__What to produce__: Reproduce the entries. Match every word.

__Listed records__:
<<<<

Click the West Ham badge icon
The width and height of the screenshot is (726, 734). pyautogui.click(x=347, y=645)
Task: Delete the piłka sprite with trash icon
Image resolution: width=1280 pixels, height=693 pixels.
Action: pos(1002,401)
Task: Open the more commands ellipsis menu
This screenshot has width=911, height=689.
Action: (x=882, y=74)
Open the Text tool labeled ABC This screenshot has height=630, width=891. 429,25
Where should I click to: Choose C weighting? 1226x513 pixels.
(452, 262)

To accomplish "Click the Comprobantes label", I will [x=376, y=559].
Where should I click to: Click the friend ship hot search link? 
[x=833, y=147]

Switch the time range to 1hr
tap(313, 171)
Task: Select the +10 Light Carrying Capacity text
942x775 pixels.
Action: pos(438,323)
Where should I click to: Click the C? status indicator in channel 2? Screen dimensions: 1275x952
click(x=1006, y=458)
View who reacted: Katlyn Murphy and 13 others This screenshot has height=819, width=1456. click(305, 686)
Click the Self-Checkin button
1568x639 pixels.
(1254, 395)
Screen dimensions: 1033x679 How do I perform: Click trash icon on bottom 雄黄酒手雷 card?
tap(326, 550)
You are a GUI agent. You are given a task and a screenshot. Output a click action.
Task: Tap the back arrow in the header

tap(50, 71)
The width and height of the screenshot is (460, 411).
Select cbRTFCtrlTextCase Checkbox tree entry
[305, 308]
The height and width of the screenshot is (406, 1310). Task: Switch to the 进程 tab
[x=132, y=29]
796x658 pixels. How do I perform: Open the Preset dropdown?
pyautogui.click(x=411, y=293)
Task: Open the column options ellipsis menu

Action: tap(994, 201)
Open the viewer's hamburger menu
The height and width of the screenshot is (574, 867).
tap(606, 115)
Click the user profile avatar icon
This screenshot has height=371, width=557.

>>>>

__Final answer__:
Click the West Ham badge icon
The width and height of the screenshot is (726, 734). pyautogui.click(x=347, y=645)
Task: Delete the piłka sprite with trash icon
Image resolution: width=1280 pixels, height=693 pixels.
Action: pos(1002,401)
Task: Open the more commands ellipsis menu
This screenshot has width=911, height=689.
Action: (x=882, y=74)
Open the Text tool labeled ABC This screenshot has height=630, width=891. 429,25
Where should I click to: Choose C weighting? 1226x513 pixels.
(452, 262)

To accomplish "Click the Comprobantes label", I will [x=376, y=559].
Where should I click to: Click the friend ship hot search link? 
[x=833, y=147]

Switch the time range to 1hr
tap(313, 171)
Task: Select the +10 Light Carrying Capacity text
942x775 pixels.
Action: pos(438,323)
Where should I click to: Click the C? status indicator in channel 2? Screen dimensions: 1275x952
click(x=1006, y=458)
View who reacted: Katlyn Murphy and 13 others This screenshot has height=819, width=1456. click(305, 686)
Click the Self-Checkin button
1568x639 pixels.
(1254, 395)
Screen dimensions: 1033x679 How do I perform: Click trash icon on bottom 雄黄酒手雷 card?
tap(326, 550)
You are a GUI agent. You are given a task and a screenshot. Output a click action.
Task: Tap the back arrow in the header

tap(50, 71)
The width and height of the screenshot is (460, 411).
Select cbRTFCtrlTextCase Checkbox tree entry
[305, 308]
The height and width of the screenshot is (406, 1310). Task: Switch to the 进程 tab
[x=132, y=29]
796x658 pixels. How do I perform: Open the Preset dropdown?
pyautogui.click(x=411, y=293)
Task: Open the column options ellipsis menu

Action: tap(994, 201)
Open the viewer's hamburger menu
The height and width of the screenshot is (574, 867).
tap(606, 115)
Click the user profile avatar icon
This screenshot has height=371, width=557.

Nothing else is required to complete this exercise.